"Community" Comparative Religion (TV Episode 2009) Poster

(TV Series)

(2009)

Yvette Nicole Brown: Shirley Bennett

Photos 

Quotes 

  • Shirley : Uh, quick question. Are you all coming to my Christmas party right after the final, or are you stopping home to change into your Christmas outfits?

    Annie : [Breaking the silence]  I guess I could wear one of my Hanukkah sweaters.

    Shirley : Uh, Annie.

    [Uncomfortable] 

    Shirley : I didn't know you weren't, uh, Christian.

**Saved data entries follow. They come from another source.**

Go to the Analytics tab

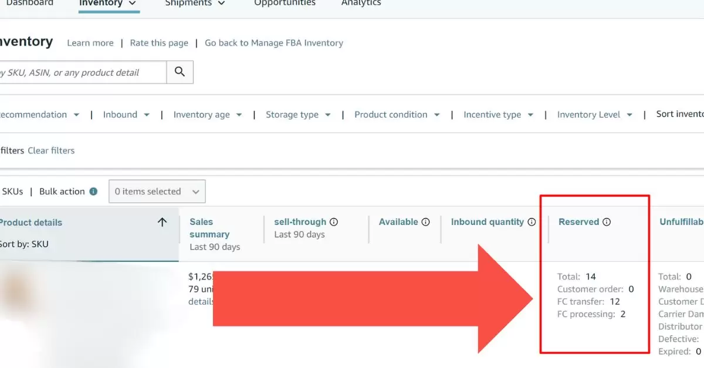[x=361, y=4]
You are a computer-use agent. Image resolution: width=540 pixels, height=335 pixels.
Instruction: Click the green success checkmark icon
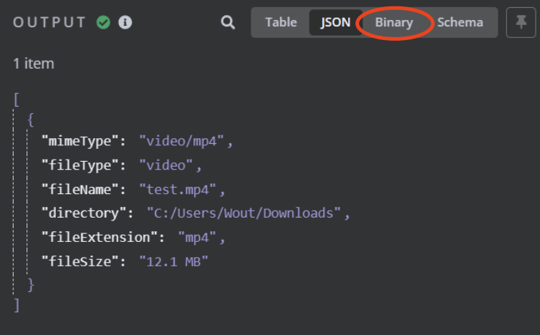click(103, 22)
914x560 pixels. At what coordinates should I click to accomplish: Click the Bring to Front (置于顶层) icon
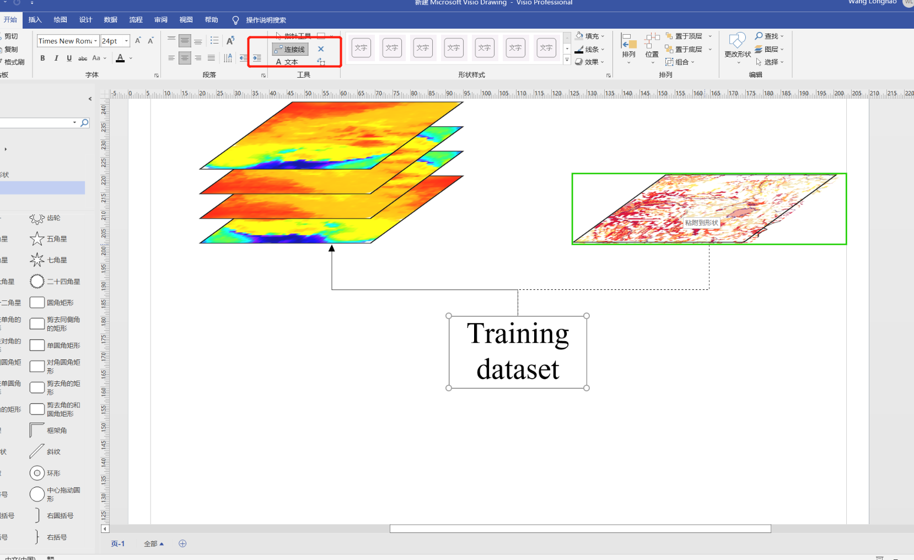669,36
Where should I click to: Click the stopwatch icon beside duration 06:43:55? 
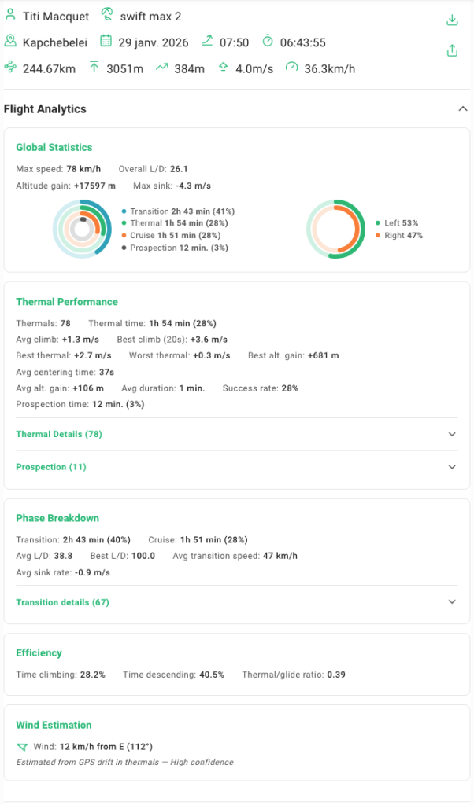(268, 42)
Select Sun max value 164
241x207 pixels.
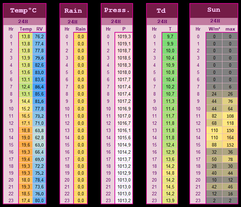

    Annie : Yep. One might even say I'm Jewish.

    Shirley : [Faking tolerance]  Oh, tha-that's good for you. Tha-that's wonderful. I respect all religions of the world.

    Abed : I'm Muslim.

    Troy : Jehovah's Witness.

    Britta : Atheist.

    Shirley : [With raised eyebrows]  The Lord is testing me.

  • Shirley : Oh, look. Britta brought what she believes in: nothing.

  • Shirley : You realize there's no other way for me to take this than as a giant middle finger to the most important day of the year.

    Jeff Winger : December 10?

  • Shirley : I did my best to create a special Christmas for my *one* intact family... and this is the thanks I get.

    Annie : Shirley, you are a guilt machine.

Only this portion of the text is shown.